Krugman lächelt, obwohl er an dieser Lernresistenz verzweifelt: „Genau das
Gleiche hätte Schäuble schon vor fünf Jahren schreiben können.“ Krugman
versteht nicht, warum Schäuble nicht versteht, wie isoliert er inzwischen
ist. „Niemand glaubt diesen Unsinn in den internationalen Organisationen.“
Krugman muss es wissen, denn er kennt die Chefs dieser Institutionen
allesamt persönlich. Der 62-Jährige hat mit ihnen am Massachusetts
Institute of Technology (MIT) studiert, das lange Zeit die weltweit wohl
wichtigste Kaderschmiede für Ökonomen war. Zu Krugmans Kommilitonen zählten
unter anderen: Mario Draghi, heute EZB-Chef, Ben Bernanke, langjähriger
Präsident der US-Notenbank (Fed), und Olivier Blanchard, jetzt
IWF-Chefvolkswirt.
## Erfolgreicher Blogger
Krugman selbst war, abgesehen von einem kurzen und obskuren Jahr in der
Reagan-Verwaltung, nie in großen internationalen Organisationen oder in der
Politik beschäftigt. Stattdessen lebt er seine Doppelbegabung aus: Er ist
nicht nur ein bedeutender Ökonom, der jetzt in Princeton lehrt, sondern ein
ebenso glänzender Journalist. Sein Blog bei der New York Times hat schon
mehrfach Preise gewonnen und wird weltweit täglich von Millionen gelesen.
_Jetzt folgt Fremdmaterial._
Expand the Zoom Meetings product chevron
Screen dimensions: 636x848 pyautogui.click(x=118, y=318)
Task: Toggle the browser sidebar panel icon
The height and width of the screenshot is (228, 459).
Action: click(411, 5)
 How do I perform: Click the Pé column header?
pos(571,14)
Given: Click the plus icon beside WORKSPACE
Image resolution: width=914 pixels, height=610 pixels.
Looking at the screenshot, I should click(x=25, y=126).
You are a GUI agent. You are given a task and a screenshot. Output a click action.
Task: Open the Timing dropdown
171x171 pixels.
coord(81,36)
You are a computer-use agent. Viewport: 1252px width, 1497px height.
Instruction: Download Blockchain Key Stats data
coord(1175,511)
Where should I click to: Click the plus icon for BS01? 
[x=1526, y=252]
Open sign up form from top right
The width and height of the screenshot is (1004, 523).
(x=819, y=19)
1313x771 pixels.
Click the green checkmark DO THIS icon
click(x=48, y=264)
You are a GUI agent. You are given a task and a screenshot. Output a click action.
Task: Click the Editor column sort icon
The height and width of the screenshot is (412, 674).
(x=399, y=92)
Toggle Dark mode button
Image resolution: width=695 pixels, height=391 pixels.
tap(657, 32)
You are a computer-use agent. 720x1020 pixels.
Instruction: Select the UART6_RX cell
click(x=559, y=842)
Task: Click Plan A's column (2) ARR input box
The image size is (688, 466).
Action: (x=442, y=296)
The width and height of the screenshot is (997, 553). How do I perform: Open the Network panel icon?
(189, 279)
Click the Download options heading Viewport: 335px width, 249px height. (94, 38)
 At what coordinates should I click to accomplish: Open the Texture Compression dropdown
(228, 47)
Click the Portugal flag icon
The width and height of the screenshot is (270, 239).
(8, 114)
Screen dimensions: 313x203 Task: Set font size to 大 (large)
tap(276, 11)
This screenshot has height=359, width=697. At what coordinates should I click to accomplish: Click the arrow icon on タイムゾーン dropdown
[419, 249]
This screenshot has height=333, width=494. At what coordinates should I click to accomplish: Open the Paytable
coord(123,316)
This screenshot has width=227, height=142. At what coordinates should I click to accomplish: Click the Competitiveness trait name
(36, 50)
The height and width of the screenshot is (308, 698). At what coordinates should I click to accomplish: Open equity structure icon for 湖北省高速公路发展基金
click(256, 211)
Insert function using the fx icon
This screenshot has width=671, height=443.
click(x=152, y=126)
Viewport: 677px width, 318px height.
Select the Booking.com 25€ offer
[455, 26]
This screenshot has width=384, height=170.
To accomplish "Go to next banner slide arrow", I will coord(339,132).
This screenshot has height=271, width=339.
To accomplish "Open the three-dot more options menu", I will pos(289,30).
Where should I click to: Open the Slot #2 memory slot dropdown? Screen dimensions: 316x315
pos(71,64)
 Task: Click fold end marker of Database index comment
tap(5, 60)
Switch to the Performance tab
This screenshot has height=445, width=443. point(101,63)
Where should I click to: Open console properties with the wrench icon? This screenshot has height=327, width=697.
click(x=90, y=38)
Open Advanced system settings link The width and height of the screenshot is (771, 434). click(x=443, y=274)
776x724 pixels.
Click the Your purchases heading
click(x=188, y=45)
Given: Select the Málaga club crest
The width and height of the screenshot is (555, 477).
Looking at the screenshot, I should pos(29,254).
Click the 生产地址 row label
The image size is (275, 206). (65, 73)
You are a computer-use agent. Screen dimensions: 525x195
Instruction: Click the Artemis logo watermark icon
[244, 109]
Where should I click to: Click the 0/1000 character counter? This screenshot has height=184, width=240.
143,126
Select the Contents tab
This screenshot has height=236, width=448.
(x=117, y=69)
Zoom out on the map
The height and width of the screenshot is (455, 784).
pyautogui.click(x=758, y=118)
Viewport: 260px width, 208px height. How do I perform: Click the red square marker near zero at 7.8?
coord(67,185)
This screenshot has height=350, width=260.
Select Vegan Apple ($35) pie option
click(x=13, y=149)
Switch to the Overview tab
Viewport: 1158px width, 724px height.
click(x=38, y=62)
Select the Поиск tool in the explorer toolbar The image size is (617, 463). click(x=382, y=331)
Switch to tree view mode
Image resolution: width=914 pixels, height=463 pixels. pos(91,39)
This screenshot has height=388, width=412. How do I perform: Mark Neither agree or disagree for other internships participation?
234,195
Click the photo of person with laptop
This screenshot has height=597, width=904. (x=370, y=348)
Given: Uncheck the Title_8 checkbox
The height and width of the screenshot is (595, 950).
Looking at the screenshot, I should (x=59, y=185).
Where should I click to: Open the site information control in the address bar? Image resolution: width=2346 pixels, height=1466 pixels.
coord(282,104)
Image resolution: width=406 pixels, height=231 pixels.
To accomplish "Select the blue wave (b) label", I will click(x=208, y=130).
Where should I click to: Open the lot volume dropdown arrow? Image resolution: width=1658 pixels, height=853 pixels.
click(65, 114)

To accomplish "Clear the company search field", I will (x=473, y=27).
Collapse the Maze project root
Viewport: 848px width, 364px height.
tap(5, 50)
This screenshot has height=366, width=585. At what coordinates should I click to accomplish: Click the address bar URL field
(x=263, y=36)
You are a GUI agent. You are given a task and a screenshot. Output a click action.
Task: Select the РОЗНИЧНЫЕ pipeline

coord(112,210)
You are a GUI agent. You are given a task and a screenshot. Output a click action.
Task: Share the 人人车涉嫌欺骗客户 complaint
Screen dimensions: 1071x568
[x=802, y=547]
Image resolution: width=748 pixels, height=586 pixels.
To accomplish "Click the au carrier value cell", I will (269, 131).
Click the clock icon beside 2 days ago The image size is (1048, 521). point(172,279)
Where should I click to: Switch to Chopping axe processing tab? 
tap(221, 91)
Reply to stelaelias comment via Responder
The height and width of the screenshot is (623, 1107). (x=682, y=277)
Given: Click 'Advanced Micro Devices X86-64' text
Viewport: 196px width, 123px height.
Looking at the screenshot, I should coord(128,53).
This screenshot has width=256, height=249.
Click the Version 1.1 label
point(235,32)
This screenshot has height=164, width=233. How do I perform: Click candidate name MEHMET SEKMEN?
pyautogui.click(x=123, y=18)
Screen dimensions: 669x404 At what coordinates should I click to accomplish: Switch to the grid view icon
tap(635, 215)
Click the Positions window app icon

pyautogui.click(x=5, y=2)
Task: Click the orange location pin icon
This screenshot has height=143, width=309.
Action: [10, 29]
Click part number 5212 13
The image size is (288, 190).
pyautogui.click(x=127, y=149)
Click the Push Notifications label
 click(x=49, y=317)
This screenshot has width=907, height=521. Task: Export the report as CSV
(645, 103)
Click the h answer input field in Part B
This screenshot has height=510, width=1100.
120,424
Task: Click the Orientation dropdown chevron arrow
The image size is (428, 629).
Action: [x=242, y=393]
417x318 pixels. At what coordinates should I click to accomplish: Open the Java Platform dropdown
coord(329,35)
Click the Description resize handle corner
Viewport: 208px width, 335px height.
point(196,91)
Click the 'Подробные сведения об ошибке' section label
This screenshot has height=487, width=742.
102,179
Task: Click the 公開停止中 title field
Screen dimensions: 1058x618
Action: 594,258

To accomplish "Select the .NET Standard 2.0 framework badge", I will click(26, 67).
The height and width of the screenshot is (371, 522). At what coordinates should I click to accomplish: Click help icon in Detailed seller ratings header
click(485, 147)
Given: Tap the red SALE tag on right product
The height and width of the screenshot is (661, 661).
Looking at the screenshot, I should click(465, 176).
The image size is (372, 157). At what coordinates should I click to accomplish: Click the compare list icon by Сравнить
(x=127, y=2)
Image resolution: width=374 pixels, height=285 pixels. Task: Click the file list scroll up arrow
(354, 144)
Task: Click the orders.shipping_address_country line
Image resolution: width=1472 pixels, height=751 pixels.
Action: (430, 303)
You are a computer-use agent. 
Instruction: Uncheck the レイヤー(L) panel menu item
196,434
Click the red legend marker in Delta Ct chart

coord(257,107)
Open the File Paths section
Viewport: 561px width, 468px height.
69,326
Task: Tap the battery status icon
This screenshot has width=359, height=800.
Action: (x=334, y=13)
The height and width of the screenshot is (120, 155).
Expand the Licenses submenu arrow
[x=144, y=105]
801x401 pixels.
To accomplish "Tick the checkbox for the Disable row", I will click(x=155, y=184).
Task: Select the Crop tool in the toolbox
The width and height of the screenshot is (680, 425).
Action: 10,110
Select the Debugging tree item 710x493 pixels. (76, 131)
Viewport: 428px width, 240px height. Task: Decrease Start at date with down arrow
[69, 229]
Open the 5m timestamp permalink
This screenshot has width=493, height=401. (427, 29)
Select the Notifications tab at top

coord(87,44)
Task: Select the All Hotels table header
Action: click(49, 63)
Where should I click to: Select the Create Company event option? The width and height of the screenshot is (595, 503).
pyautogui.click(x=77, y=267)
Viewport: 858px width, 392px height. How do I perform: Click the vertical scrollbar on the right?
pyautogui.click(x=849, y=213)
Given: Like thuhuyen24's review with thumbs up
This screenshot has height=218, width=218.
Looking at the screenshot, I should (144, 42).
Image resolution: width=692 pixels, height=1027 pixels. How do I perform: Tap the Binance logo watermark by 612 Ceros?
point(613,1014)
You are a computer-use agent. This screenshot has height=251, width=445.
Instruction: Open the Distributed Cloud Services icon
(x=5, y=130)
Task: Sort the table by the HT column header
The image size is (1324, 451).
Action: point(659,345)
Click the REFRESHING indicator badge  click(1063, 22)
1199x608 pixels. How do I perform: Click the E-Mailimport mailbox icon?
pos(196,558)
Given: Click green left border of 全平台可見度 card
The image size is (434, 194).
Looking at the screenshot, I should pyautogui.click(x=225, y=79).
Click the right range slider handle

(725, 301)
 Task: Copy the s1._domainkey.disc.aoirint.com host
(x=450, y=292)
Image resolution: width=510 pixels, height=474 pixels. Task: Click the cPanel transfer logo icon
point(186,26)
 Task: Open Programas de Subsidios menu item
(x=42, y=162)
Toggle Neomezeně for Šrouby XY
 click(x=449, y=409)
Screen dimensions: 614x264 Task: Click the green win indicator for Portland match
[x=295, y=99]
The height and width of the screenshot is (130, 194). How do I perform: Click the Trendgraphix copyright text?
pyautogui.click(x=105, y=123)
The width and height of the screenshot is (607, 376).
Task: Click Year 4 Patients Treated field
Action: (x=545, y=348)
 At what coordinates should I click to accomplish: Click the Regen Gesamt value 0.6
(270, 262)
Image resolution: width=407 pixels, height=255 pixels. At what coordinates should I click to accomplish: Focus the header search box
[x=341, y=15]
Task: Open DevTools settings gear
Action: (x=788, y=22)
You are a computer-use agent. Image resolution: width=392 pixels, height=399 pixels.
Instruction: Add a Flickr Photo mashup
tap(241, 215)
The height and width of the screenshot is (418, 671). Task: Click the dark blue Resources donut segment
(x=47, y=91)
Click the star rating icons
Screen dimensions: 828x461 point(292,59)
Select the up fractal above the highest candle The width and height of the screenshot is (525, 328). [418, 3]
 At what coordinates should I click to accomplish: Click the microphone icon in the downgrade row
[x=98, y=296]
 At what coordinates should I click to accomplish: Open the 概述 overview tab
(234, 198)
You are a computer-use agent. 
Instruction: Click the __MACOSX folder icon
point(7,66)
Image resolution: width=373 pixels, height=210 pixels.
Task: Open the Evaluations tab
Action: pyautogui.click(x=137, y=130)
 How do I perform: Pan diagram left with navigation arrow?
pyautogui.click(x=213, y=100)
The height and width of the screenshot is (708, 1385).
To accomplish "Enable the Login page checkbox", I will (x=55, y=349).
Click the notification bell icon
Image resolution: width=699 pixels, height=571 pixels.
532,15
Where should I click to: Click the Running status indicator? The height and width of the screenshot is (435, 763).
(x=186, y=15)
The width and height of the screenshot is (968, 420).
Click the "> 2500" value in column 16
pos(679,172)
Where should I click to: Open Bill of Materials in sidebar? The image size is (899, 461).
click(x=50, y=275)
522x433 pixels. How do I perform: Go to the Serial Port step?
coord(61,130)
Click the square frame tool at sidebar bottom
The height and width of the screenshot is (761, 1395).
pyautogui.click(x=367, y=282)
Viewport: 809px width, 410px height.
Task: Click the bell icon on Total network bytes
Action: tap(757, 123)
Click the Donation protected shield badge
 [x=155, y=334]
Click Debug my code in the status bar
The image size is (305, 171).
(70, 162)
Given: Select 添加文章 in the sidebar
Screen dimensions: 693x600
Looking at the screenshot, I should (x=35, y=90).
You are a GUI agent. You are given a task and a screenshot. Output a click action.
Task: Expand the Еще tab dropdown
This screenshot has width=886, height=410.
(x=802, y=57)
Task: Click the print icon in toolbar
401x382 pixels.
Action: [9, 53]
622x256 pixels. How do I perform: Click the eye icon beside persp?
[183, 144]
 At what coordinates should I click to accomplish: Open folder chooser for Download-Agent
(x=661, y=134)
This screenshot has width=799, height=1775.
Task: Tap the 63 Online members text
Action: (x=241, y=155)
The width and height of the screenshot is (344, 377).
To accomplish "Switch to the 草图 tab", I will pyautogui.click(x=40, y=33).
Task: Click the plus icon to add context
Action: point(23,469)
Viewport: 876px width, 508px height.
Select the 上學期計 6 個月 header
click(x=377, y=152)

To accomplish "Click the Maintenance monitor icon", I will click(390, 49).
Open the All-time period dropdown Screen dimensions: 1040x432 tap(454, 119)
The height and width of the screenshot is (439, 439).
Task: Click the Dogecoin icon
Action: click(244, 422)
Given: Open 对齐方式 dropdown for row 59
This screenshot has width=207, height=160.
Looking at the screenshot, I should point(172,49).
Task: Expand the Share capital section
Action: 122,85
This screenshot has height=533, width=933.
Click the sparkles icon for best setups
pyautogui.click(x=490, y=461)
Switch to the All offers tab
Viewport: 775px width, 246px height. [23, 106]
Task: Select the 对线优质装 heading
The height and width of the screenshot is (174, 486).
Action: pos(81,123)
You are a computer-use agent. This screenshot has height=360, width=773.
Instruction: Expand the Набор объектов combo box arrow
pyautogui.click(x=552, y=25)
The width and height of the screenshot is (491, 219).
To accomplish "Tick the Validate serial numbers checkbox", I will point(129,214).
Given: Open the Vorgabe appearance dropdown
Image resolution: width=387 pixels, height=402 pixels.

Bei jedem Ranking landet Krugman auf einem der vordersten Plätze – ob es um
die wichtigsten Denker, die einflussreichsten Ökonomen, die bedeutendsten
Keynesianer oder die besten Journalisten geht.
Krugmans Leben ist ein beharrlicher Kampf gegen die gängigen Mythen des
Neoliberalismus. Nach Brüssel war er gekommen, um an dem „europäischen
Gespräch“ teilzunehmen, das die gewerkschaftsnahe Hans-Böckler-Stiftung
einmal im Jahr ausrichtet. Wieder eine Chance für Krugman, zu erklären,
warum Staatsschulden kein Problem darstellen, Konjunkturpakete nötig sind,
Vollbeschäftigung möglich wäre – und warum die EU-Kommission „nur
gefährliche Ideen ausbrütet“.
Mit Genuss macht er sich über die „Strukturreformen“ lustig, dieses
„gefährliche Wort“, an dem Schäuble und die Troika so hartnäckig
festhalten. „Vor der Krise wurde Irland immer für seine Strukturreformen
gelobt. Als dann die Eurokrise ausbrach, wurde Irland erneut erzählt, es
brauche – Strukturreformen.“
## Argumentative Schützenhilfe
In Europa wäre Krugman „ein Sozialdemokrat“, wie er den versammelten
Gewerkschaftern gleich mehrfach versichert. Aber genau deswegen versteht er
die europäischen Sozialdemokraten nicht. „Sie sind so erstaunlich unwillig,
die Sparpolitik der Konservativen anzugreifen.“ Also übernimmt Krugman
diesen Job. Sein Blog ist bei europäischen Lesern auch deshalb so beliebt,
weil sie dort Argumente finden, die im heimischen Diskurs fast völlig
fehlen.
Krugmans Blog ist eine kunstvolle Mischung aus wissenschaftlichen Analysen
und allgemeinverständlichen Erklärungen, aus Ökonomie und Privatleben, aus
Polemik und nüchterner Betrachtung. Auf den ersten Blick erstaunt, wie sehr
Krugman Details aus seinem Privatleben offenbart. Die Leser wurden prompt
informiert, als seine Hauskatze verstarb, und jetzt dürfen sie daran
teilhaben, wie der Nobelpreisträger „gegen das Alter kämpft“.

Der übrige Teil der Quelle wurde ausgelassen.